A recent BC Supreme Court decision demonstrates the courts’ willingness, when the evidence warrants it, to uphold termination provisions in employment contracts that limit long-term senior employees to the minimum notice provisions in the Employment Standards Act.
The plaintiff was a 12-year employee who started his employment as Controller and was later promoted to Chief Financial Officer and Vice-President Finance. The employment contract that he signed when he first joined the employer limited his entitlement to notice of termination to the ESA statutory minimum. When he was terminated, he argued that he should be entitled to common law notice, which might have amounted to as much as 18 months, because the termination provision was ambiguous, it only contemplated employment in his initial position with the company, and it was no longer enforceable because of changes to the employment relationship.
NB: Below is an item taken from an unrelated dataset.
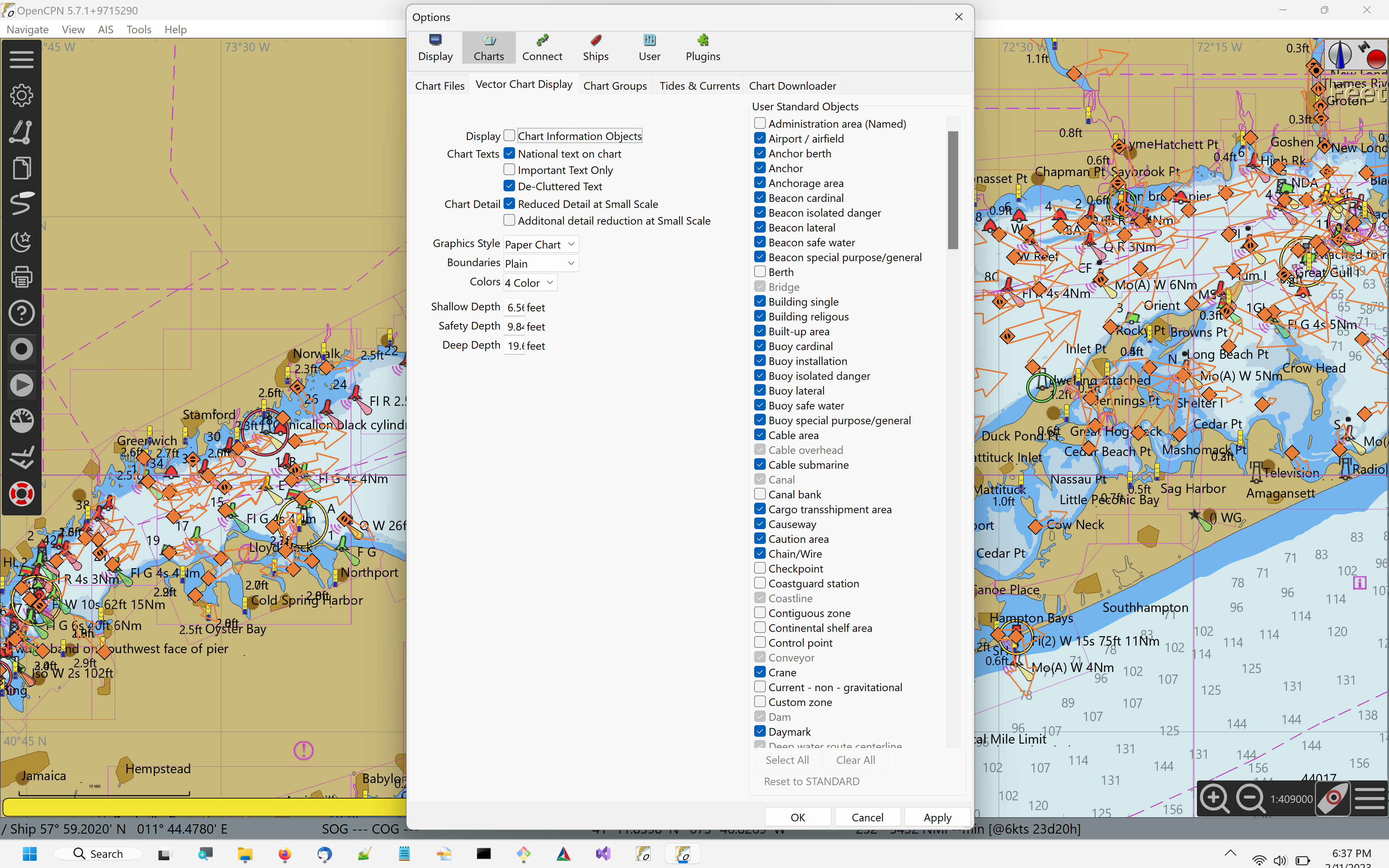Uncheck National text on chart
The Court rejected his claim, and found him entitled to only eight weeks’ notice under the ESA. The Court found that he was a sophisticated individual who understood the termination provisions, obtained legal advice before signing the contract, and negotiated and redrafted some of its terms rather than accepting it on a take-it-or-leave-it basis. The contract expressly reserved the employer’s right to require the employee to assume new and varied duties and required that any changes to the agreement be made in writing. When he signed it, the employee expected his employment to be long-term, with opportunities to advance within the company. Further, the Court found that the changes in position were typical of the normal and incremental evolution of a professional’s job, rather than constituting fundamental changes from what he was initially hired to do. The Court considered these factors inconsistent with an intention that the agreement would cease to be effective.